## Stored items
• • • • • • •
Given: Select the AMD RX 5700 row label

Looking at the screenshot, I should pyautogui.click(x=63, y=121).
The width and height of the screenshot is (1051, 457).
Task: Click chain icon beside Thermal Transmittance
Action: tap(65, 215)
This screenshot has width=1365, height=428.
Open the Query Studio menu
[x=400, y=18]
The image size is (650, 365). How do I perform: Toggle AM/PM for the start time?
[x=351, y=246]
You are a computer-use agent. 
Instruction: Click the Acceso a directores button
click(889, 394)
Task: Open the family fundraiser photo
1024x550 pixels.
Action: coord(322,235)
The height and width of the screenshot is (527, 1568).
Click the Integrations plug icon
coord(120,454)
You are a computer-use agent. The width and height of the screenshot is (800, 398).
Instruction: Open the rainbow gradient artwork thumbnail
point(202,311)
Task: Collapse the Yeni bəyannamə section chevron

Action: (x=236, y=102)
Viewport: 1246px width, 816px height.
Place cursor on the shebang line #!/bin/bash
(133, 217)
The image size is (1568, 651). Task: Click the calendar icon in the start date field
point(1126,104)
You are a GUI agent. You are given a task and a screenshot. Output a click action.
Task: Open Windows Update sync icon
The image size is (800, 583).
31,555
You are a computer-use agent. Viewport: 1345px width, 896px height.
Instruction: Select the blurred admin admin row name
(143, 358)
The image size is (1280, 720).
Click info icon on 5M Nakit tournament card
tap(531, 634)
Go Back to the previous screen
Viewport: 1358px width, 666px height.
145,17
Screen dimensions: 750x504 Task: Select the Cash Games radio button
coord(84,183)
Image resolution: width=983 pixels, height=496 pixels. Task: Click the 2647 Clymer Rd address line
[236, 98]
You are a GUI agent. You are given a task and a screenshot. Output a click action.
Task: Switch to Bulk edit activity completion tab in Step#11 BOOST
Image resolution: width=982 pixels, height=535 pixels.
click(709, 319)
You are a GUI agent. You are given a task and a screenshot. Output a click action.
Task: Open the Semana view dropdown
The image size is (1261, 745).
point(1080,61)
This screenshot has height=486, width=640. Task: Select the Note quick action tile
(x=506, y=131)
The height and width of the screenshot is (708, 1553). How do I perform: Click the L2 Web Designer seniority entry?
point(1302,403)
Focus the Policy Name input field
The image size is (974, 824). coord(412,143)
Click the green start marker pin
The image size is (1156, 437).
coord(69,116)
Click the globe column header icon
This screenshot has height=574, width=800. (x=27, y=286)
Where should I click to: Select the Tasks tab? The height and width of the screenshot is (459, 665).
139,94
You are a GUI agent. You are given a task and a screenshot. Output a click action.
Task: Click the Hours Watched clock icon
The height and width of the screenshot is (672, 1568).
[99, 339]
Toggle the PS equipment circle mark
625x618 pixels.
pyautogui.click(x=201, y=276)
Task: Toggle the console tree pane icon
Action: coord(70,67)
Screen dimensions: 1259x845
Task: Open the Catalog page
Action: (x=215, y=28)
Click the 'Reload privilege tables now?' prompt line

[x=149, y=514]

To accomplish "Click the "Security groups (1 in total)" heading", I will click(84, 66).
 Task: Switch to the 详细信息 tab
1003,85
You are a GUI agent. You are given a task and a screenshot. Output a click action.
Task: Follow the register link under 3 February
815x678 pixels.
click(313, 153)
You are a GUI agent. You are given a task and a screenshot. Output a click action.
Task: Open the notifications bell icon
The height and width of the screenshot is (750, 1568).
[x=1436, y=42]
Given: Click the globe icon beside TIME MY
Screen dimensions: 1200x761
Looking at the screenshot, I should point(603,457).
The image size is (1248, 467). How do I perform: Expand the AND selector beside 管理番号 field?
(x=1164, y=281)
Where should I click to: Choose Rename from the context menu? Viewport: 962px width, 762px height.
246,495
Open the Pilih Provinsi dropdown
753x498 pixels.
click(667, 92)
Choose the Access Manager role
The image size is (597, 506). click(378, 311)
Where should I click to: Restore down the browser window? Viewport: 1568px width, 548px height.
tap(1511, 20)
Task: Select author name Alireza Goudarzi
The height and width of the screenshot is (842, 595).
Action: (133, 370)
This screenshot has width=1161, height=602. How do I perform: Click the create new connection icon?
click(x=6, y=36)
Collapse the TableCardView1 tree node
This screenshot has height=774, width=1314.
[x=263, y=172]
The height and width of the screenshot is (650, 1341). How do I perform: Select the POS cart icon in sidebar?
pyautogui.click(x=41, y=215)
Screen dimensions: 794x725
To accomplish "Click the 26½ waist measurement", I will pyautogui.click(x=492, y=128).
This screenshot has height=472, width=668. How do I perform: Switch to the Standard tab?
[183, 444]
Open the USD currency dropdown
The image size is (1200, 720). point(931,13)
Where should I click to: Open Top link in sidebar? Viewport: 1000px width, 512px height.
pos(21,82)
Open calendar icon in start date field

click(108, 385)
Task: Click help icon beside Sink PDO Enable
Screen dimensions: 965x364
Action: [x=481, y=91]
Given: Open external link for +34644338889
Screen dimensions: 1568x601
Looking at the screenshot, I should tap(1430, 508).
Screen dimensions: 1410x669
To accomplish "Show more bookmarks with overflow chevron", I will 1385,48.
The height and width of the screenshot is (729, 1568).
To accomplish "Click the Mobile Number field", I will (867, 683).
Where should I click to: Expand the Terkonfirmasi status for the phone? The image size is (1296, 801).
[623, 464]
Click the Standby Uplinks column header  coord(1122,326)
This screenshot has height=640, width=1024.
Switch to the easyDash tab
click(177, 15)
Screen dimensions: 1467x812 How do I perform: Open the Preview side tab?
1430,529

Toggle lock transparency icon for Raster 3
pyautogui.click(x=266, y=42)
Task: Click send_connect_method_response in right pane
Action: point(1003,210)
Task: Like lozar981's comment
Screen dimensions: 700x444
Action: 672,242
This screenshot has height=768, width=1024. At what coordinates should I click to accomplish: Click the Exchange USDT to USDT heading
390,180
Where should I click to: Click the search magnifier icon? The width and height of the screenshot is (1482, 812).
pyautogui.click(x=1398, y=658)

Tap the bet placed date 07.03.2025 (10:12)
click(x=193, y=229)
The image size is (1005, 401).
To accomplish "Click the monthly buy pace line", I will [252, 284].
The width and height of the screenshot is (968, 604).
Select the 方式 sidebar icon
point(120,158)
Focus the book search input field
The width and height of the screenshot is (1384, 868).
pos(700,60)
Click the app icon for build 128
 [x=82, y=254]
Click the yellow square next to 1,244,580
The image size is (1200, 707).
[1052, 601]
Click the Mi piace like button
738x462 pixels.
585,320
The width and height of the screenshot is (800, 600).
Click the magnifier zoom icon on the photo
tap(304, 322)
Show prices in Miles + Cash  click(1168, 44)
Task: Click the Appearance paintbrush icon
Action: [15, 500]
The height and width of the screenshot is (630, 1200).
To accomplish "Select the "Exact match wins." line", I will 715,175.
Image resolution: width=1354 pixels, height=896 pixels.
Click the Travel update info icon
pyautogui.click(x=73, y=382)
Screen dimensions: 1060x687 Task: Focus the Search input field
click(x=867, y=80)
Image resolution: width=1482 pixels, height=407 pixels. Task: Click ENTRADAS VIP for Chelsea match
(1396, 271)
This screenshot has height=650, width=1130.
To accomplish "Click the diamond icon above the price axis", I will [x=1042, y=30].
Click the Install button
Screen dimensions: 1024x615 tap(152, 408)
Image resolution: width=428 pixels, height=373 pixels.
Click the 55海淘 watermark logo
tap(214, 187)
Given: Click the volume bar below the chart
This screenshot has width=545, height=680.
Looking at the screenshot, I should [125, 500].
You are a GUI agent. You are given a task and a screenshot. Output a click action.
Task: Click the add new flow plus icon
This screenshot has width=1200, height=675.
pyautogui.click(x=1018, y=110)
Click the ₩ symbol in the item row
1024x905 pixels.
• • • • • • •
## Task to carry out
Every line above that holds "will" should be copied out.

## Output of the exercise
To accomplish "Click the "Security groups (1 in total)" heading", I will click(84, 66).
To accomplish "Click the 26½ waist measurement", I will pyautogui.click(x=492, y=128).
To accomplish "Show more bookmarks with overflow chevron", I will 1385,48.
To accomplish "Click the Mobile Number field", I will (867, 683).
To accomplish "Click the monthly buy pace line", I will [252, 284].
To accomplish "Select the "Exact match wins." line", I will 715,175.
To accomplish "Click the diamond icon above the price axis", I will [x=1042, y=30].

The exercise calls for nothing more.